No Scrooges here!
The first page of an old, gifted scrapbook that Courtney Czarniak gave her husband many years ago contains two single tickets.
The slightly faded tickets still read December 21, 2008, for “A Musical Christmas Carol” by Pittsburgh CLO at the Benedum Center for the Performing Arts.
Those two tickets were for Czarniak and her friend, Peter, who decided to tag along for the performance. Little did she know that when the curtains opened her future husband, Jeremy, would be center stage.
“We had a mutual friend that was a sound engineer,” Jeremy recalls of the weeks leading up to the show. “He mentioned Courtney’s name because we worked for the same company but at different times. A little bit later, she appeared in my sidebar of suggested friends on Facebook, so I introduced myself.”
“I had known who he was for 15 years,” Courtney says. “I had heard of him. I knew what he looked like. I had heard stories about him. When I got an email notification from him, I honestly thought he was offering me some kind of job.”
A few conversations later, she declined the two separate occasions Jeremy asked her out on a date.
“I was like, 29, and had been through the worst number of bad dates and was just done,” Courtney says about the continuous rejections to her future husband.
But playing as Scrooge’s nephew with the very first line in the show, the first in-person impression had the three talking in the lobby and finishing their conversation at Six Penn Kitchen steps away from the theater.
“We were talking the whole night after the show and she would finish stories about me,” Jeremy remembers. “She told them to me better than I could tell them to her.”
The couple, who have been married for five years and reside in South Fayette Township, still both have love for one another and the passion that originally brought the two together: the performing arts.

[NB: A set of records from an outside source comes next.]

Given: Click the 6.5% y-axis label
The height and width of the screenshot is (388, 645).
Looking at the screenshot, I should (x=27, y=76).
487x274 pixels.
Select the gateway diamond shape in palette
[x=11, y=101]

Courtney is the owner of Fairytale Princess Visits – a character company that attends wide variety of events – and performs and manages Holiday Harmonies Christmas Carolers.

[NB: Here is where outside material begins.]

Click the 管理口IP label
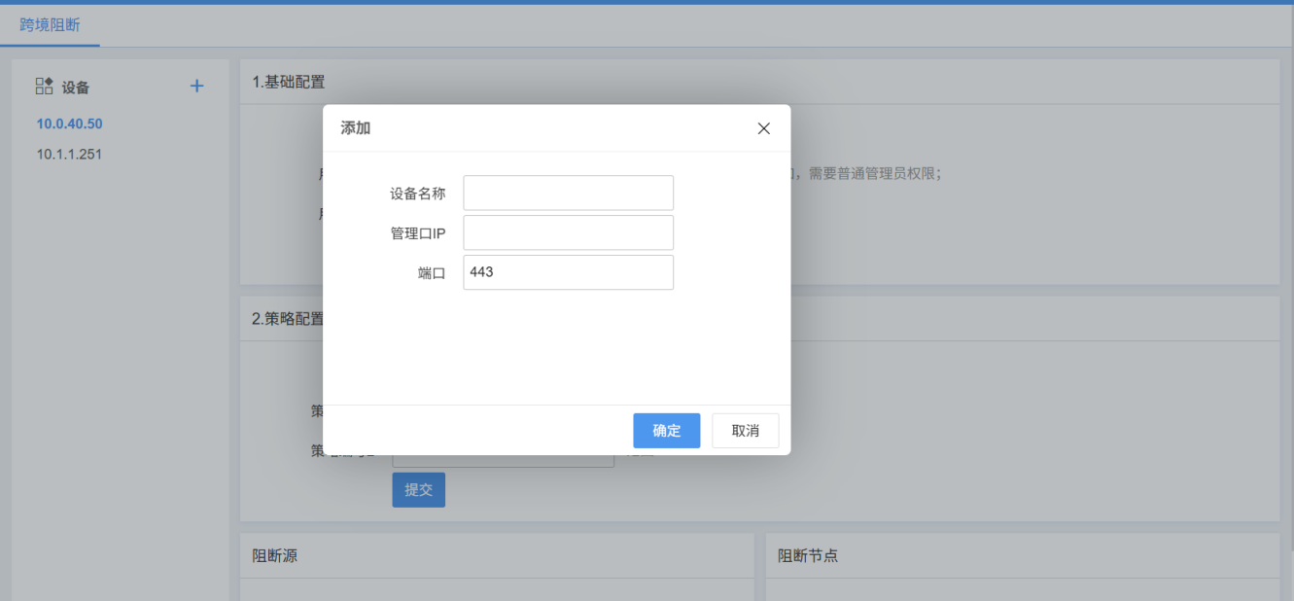The height and width of the screenshot is (601, 1294). [x=417, y=233]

Jeremy fills his time as the associate director of theater operations the Strand Theater in Zelionople, a spokesperson in commercials for Northern Ohio Public Energy Council, disc jockey, professor at Robert Morris University and is in the process of initiating his own tap company.
However, the holiday season that united them is now a time where they rarely see much of one another.
“If I hadn’t had a similar experience performing, I think it would be harder,” says Courtney. “I get that it is feast and famine. We are in different directions a lot of the time, but not one part of what I do is for the money. I’ve never done it for the money. I sing to make people smile at Christmas, because you can make people – even for a split second – forget about their troubles.”
The difficulty of being apart for a majority of the holiday season is what makes the both of them thankful for the week they do have from Christmas Day to the New Year in the place the well-traveled couple plan to stay for quite some time.
“Getting to that point is always a relief because you not only need a break, but it’s the time to reflect on what you’ve been able to do,” says Jeremy. “It’s really a time where you see how fortunate you are.”